━━━━━ Data for this task

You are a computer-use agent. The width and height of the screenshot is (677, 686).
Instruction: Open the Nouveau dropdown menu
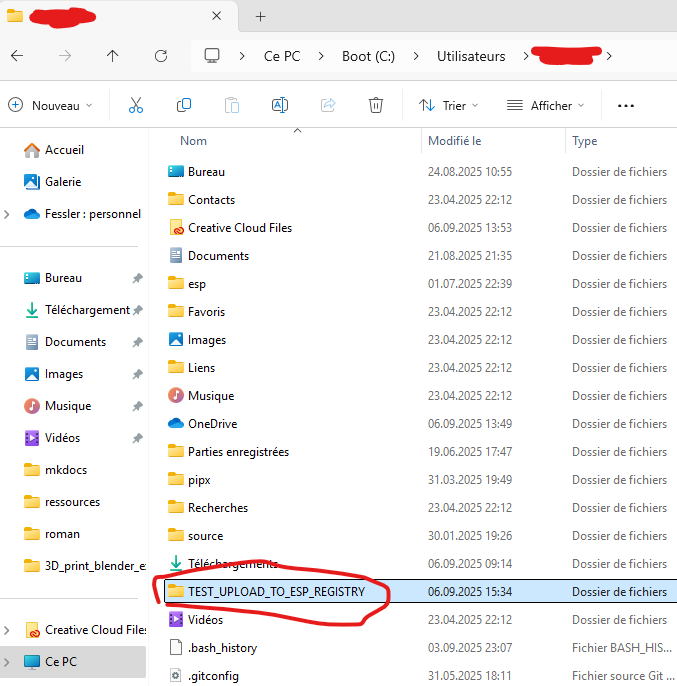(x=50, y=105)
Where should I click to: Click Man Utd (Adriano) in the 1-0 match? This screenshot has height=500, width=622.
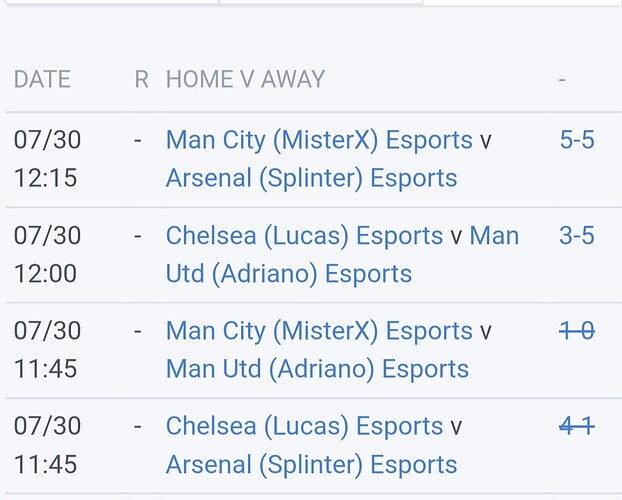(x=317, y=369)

━━━━━━━━━━
━━━━━ Data for this task

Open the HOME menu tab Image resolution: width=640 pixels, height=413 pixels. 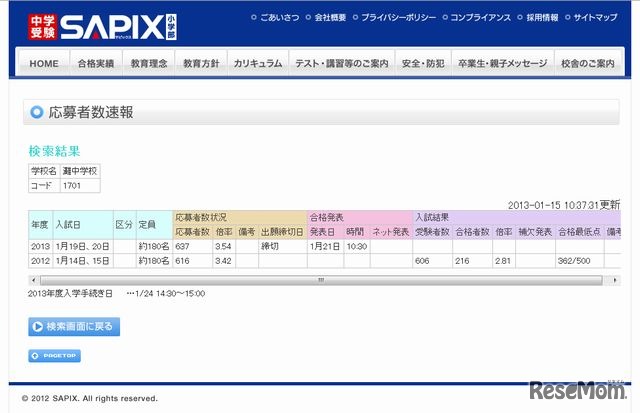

━━━━━━━━━━
━━━━━ Data for this task

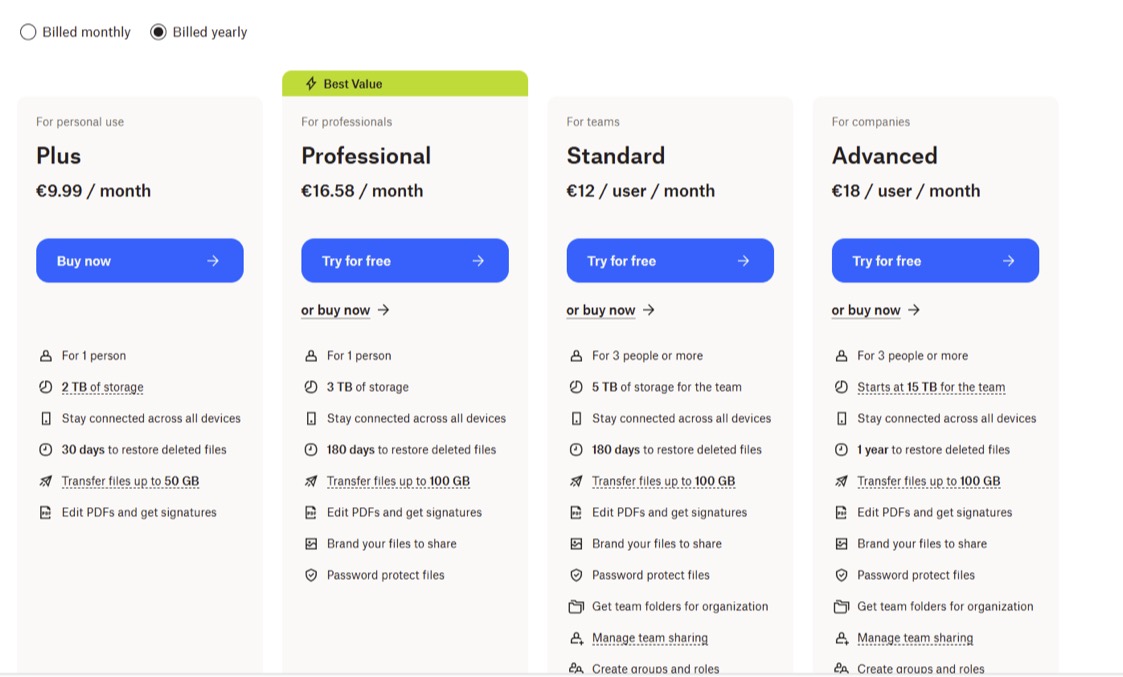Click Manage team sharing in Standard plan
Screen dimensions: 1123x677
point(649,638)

━━━━━━━━━━

Objective: Quote the rows from the line containing "You are a computer-use" through the line containing "(x=317, y=369)", with both of those lines included, and leave the pictures out.

Output below:
You are a computer-use agent. The width and height of the screenshot is (677, 686).
Instruction: Open the Nouveau dropdown menu
(x=50, y=105)
Where should I click to: Click Man Utd (Adriano) in the 1-0 match? This screenshot has height=500, width=622.
(x=317, y=369)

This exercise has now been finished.